Each month, I share a net worth update for the Brewing FIRE household. This brief summary of our financial standing serves as a progress report on our journey to financial independence.
In addition to giving a snapshot of our net worth, I will take a brief look at our spending, saving, and investing activity for the month.
February 2022 Net Worth
This month, we had to say goodbye to our big old pitbull, Percy. Most people who follow the blog have noted the uptick in vet bills over the past few months. A nasal/respiratory issue in October devolved into a series of appointments, procedures, and ultimately some bad news. After stabilizing for a few weeks, Percy’s health declined quickly, and he left this world at the end of the month.
Little is known of Percy’s early days. He was found on the streets of New York in early 2015. Because he was loitering outside a sandwich shop, the shelter that took him in named him Hero. Side note – why do New Yorkers call sandwiches “heroes”? That’s worse than hoagie or submarine. At least a foot-long sandwich looks like a submarine.
Anyway, Hero spent almost two years at the animal shelter before we came across his ad. We had lost our previous dog in early 2016, and after about 8 months of fostering, we were looking to settle down again. We saw Hero’s goofy headshot and thought it was oddly charming. We decided to take a ride to check him out and get to see his personality. The moment he entered the ‘meet and greet’ room, he immediately crawled onto my lap. Needless to say, we knew we would be taking him home.
The timing of our adoption wasn’t random. We had planned to start a family in 2017 (our daughter ended up being born in October), and so it’s risky to introduce a foster dog to that environment. Fortunately, we hit the lottery with Percy, temperament-wise. We’ve never been around a dog that was so tolerant of kids, people, and other dogs. He was truly the most mild-mannered pet we could ask for.

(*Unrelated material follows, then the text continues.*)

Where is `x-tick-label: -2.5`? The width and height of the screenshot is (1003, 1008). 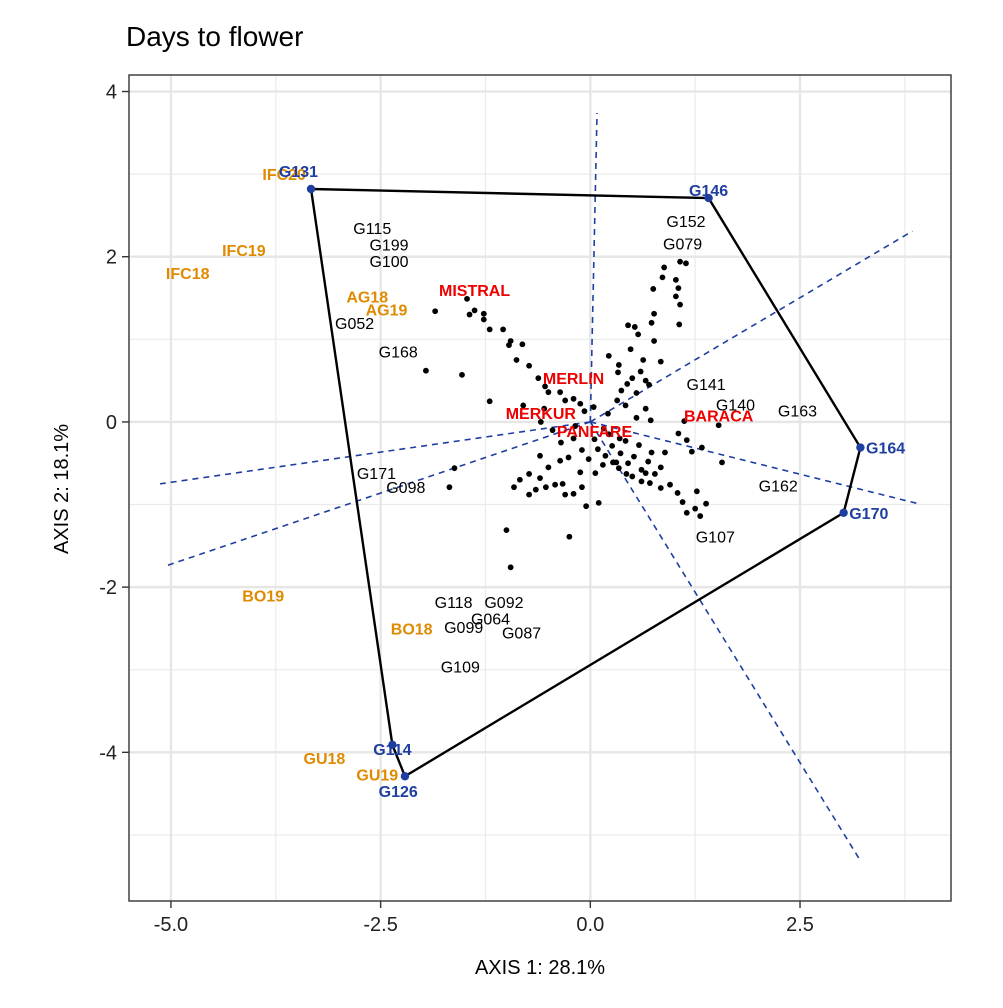
x-tick-label: -2.5 is located at coordinates (380, 925).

Percy lived a great life of leisure during his 5+ years with the family. He wasn’t especially fond of walks, and much preferred laying out on the deck or rolling around in the grass. He barked at the deer that would run through our yard, but I’m pretty sure he only wanted to play with them.
In late 2019, Percy had an inner-ear event that left him with vertigo and partial deafness. In 2020, he had a repeat occurrence which left him fully deaf. His pace slowed a bit, and his balance was wobbly for the last couple years, but he was otherwise happy. I used to joke that he didn’t really listen to me when he could hear me.

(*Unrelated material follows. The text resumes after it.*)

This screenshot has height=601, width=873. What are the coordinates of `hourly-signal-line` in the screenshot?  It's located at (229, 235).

We’re still getting used to life without Percy. The kids are a bit confused about death – our two-year-old keeps thinking that he’s still downstairs. It’s weird for me, especially, because I am home 23 hours a day, and so we were basically together 24/7 for the last year and a half. I don’t miss letting him out 25 times a day, or the constant stream of odors that emanated from him, but I certainly will miss his companionship and his after-dinner cleaning skills.

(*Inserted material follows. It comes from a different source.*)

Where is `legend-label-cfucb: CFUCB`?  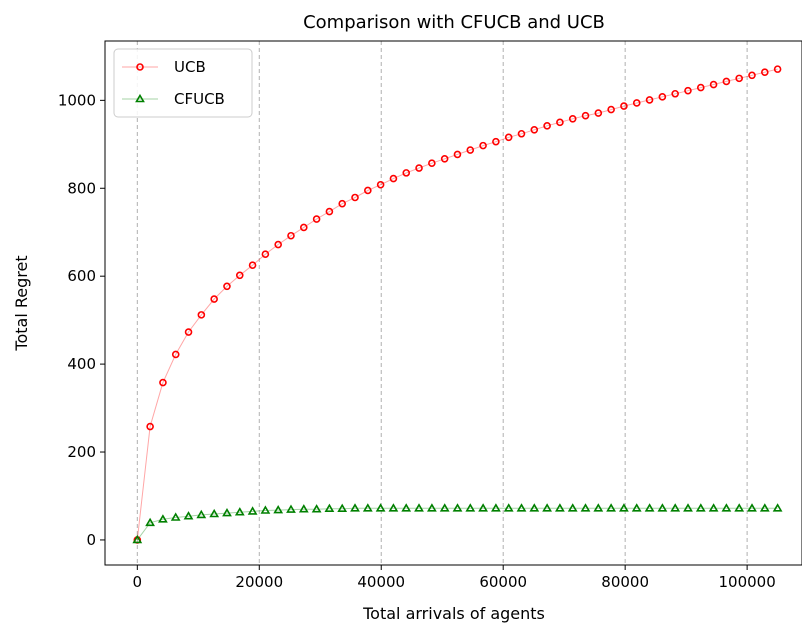
legend-label-cfucb: CFUCB is located at coordinates (200, 99).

Until we meet again, old man.
Lots of money moving around in February. We closed on our long-delayed home purchase, hence the $90k drop in our cash reserves, along with the equivalent increase in home equity. The markets were pretty turbulent once again this month, though the decline wasn’t very significant.
Spending and Not Spending
|Utilities||$453||electric, internet, trash, gas|
|Student Loan||$0||delay until May?|
|Shopping||$562||A canoe and some chairs|
|Total||$7,976||minus the donation|
Not much to comment on this month. The grocery bill came down a bit after last month’s spike; probably just working through our stockpile of expensive meats. We bought some larger items including a canoe for river explorations and some used chairs for our impending move. Percy’s last rites and cremation cost about $400.
Income and Investing
We earned our normal W2 incomes in February, but not much else. My company deposited an extra $500 into my HSA for filling out some forms and telling them I’m healthy. I discontinued the contributions to my company’s ESPP. Investing for a 15% stock discount is something I’ve always argued for, but I want to redirect cash flows during our upcoming move, in case there are additional expenses associated with the new place.
Here’s where I sneak in a surprise announcement, to see if you actually read these whole updates. This post marks my 48th consecutive net worth update. I haven’t missed one such post since March of 2018, when I started the blog. However, I think now is a good time to discontinue the practice and end my monthly updates.
The decision is due to a number of reasons, but mainly due to a lack of time and shifting priorities. I’ve often talked about being strained for time because of professional and personal commitments, and it hasn’t gotten any better in the last year. My post frequency has slowly drifted down, and maybe now is the time to turn off the spigot. I’m not ‘quitting the blog’ yet, but I’m not sure what’s next.
Thanks to everyone who has followed along on the journey the last four years. It’s been fun to look back at earlier posts and get a snapshot of my life during these exciting times. This experiment has been much more successful than I would have imagined when I started, and I’m grateful for that.